Stored items:
/---

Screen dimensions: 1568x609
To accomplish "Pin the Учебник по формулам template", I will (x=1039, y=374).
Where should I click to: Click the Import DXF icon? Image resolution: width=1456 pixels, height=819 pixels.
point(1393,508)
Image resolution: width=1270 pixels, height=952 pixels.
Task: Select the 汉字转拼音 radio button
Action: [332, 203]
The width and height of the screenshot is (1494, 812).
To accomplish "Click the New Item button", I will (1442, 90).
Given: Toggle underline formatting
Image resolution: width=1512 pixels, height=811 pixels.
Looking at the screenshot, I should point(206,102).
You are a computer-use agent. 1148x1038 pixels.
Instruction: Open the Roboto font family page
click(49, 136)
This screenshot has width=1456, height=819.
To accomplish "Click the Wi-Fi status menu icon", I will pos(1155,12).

\---

Extract every line from the one containing "Image resolution: width=1512" to the end of the entries, including both of those lines, exactly as given and with nothing added.

WORKED SOLUTION:
Image resolution: width=1512 pixels, height=811 pixels.
Looking at the screenshot, I should point(206,102).
You are a computer-use agent. 1148x1038 pixels.
Instruction: Open the Roboto font family page
click(49, 136)
This screenshot has width=1456, height=819.
To accomplish "Click the Wi-Fi status menu icon", I will pos(1155,12).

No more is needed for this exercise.